Where Human Flaws Make a Rotten Core
17 December 2013 | by Serge_ZehnderSee all my reviews

Brilliantly acted, superbly written and as one would expect from a picture by Martin Scorsese, it is a masterclass of directorial craft.

Showy when it needs to be, but also quiet and contemplative. "The Wolf of Wall Street" is the equivalent of something like "Good Fellas" or even more so "Casino" but set in the world of finance. The suits might be more expensive but the people who wear them are just as sick and violent as their street-mob counterparts. Sardonic in humor and unflinching in showing the depravity of its characters, it marks somewhat of a different approach to the world of stock-trading than Oliver Stone's "Wall Street".

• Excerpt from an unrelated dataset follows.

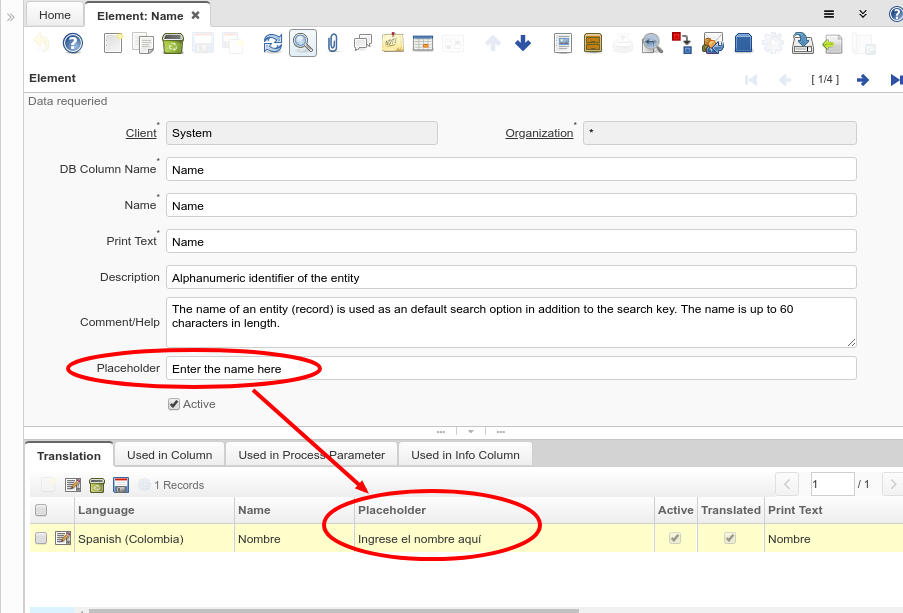Open the Home tab
The width and height of the screenshot is (903, 613).
click(54, 15)
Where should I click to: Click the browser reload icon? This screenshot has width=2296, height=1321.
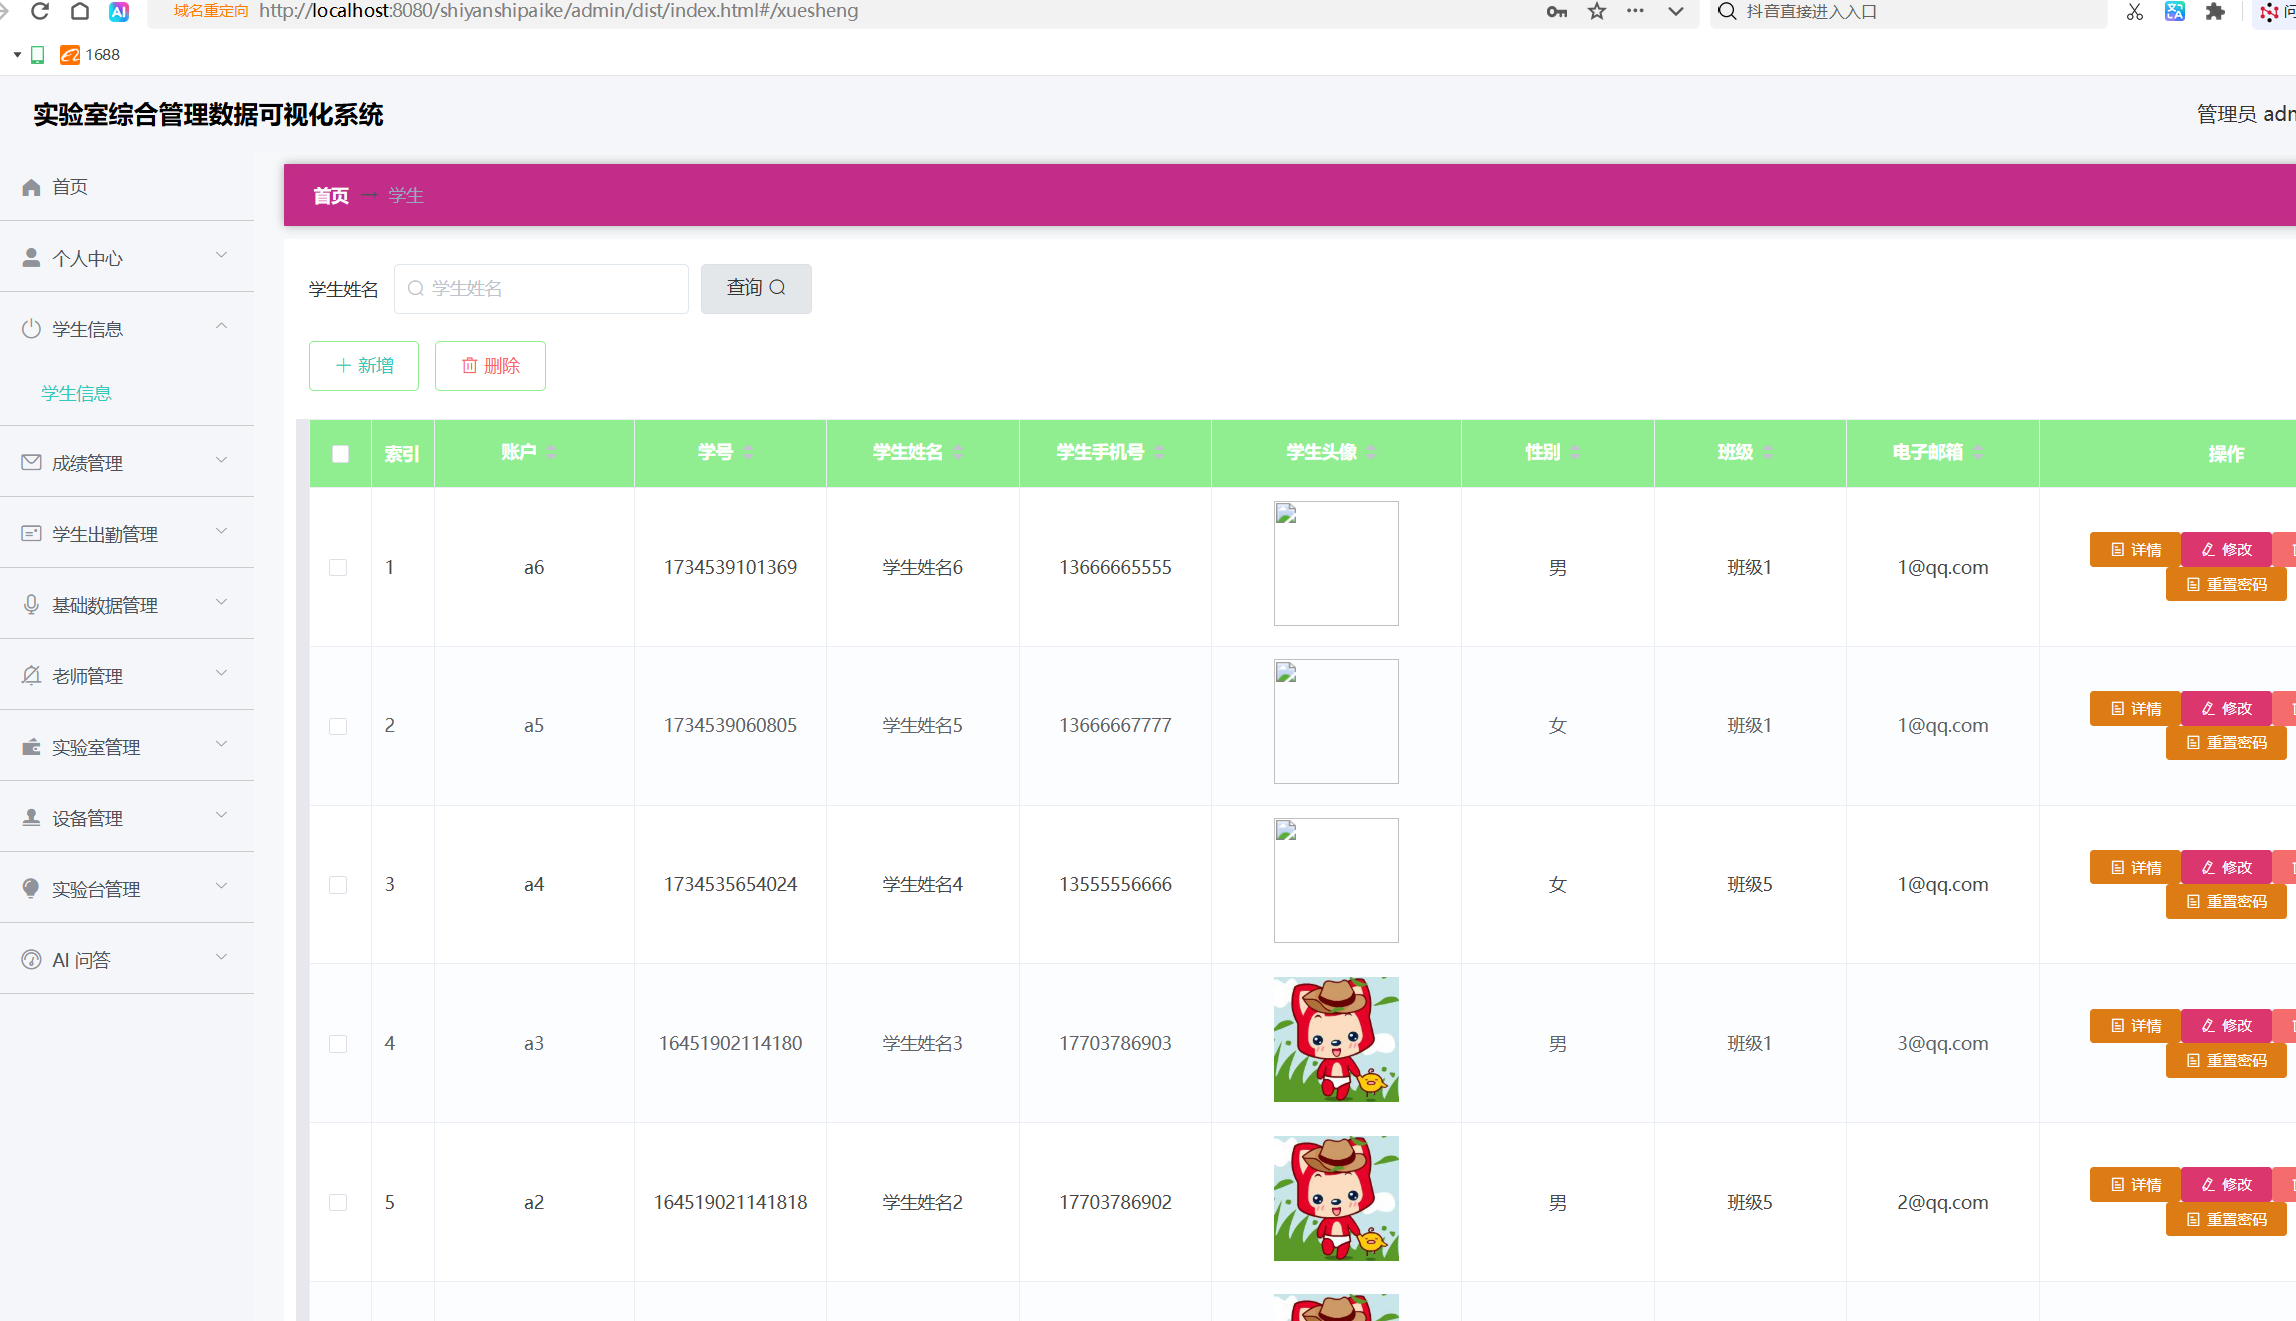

Where Stone seems more in line with Bertold Brecht who considered theater (or in this case film) a moral institution, does Scorsese take the position of the omnipresent observer of the dark side of the American and in many cases the human dream.

Leonard DiCaprio gives another stellar performance of great intensity and even greater tragedy while this tale of corruption, greed and self-righteousness unfolds.

It's a vast panorama that shows how during the last twenty-five to thirty years gullibility as well as our innate greed make all of us accomplices in this never-ending pyramid scheme far away from any reality.

One could almost hear Scorsese's clerical background come to the fore again, according to which nobody is without sin, and therefore we are all susceptible to corruption.

It is our decision on which side we choose to live that makes the difference. For every individual but also society as a whole.